This manuscript is organized in the following sections: An overview of the related work along with the relevant work background is covered in Section 2. A presentation of our methods and their implementation specifics are detailed in Section 3. An analysis and discussion of our experimental evaluation approach and results is presented in Section 4, in conjunction with some future work items. A final summary of our results is conferred along with our conclusions in Section 5.

2. Brief Related-Work Background

The methodologies for NED may be classified on several aspects. Disambiguation can be aiming, for instance, to an ontology level linking or the broader domain identification. The scope of disambiguation may be focused on a single concept or anchor within a given text or even any candidate anchor that can be a linked to an entity. From a machine learning perspective, according to Navigli [25], NED can be supervised, hence relying on semantically annotated corpora or knowledge bases, or unsupervised, namely reliant on unstructured text datasets that can be leveraged for semantic inference. In addition, depending on the kind of sources of knowledge employed, we may distinguish knowledge-rich methods, relying on ontologies, thesauri, or other lexical resources and knowledge-poor methods relying on unstructured text corpora. The focus of this work is an approach for the NED problem with Wikipedia, a topic commonly referred to as Wikification. Due to the complexity of the task, a literature overview is best fit for briefly covering the related works background and the motivation of the current work.

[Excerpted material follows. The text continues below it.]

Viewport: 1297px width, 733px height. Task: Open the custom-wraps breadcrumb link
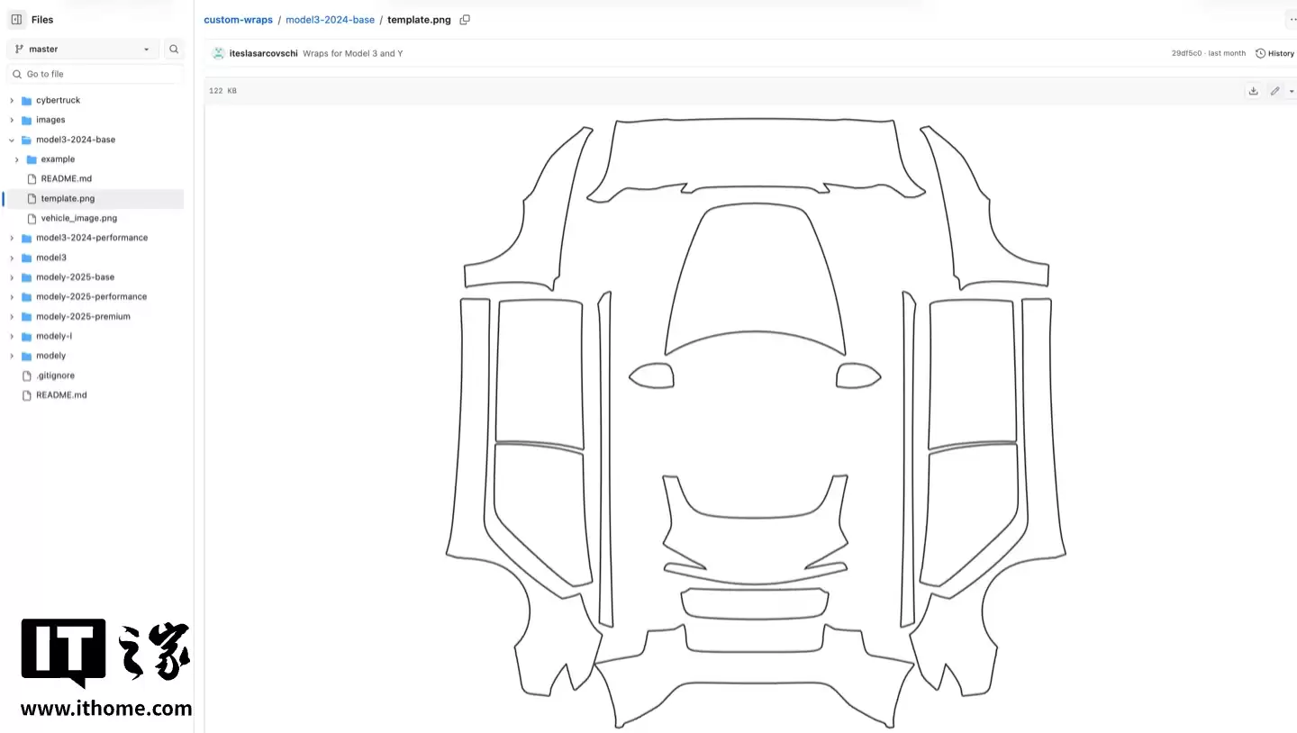click(238, 19)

2.1. Named Entity Disambiguation with Wikipedia Entities Methodologies

The concept of Named Entity Disambiguation [32] was expanded to Wikipedia Entities, initially by [1,6]. These first works have set the basis for further research, while proposing some first approaches to the problem leveraging the commonness, namely the prior probability of linking a mention to a specific entity as a feature for the disambiguation phase. The introduction of relatedness, in the form of a measure of overlapping inbound inter-wiki links between Wikipedia entities followed by [3,7], quantifyies the semantic relevance among Wikipedia entities, for building a coherence based ranking system for ambiguous text anchors. Scoring based on the semantic detachment of global and local context, based on consensus attainment of both, in a ranking formalization, led to further improvements in [5]. A framework combining previous work, aiming at short-text-input Wikification with computational efficiency was proposed in [8], based on a voting structure and a ranking and filtering phase. In [33], a graph representation is utilized modeling the main features of previous works, along with contextual relatedness, utilizing a graph-search approach for deriving disambiguation. A similar graph representation is used in [34], using a PageRank-based methodology. An exhaustive technique and an iterative method are presented by [4], employing Wikipedia graph features. In [9], the TAGME methodology is revisited, with the exploration of several variants and a contribution of a set of methods. Finally, in [2], the authors present a Wikification suite focusing on run-time-efficiency oriented yet efficacious approaches, for big-data adoption. According to our research, the methods described in [2] attain competitive run-time performance, improving previous state-of-the-art approaches for fast Wikification such as [9], in terms of run time, by at least one order of magnitude.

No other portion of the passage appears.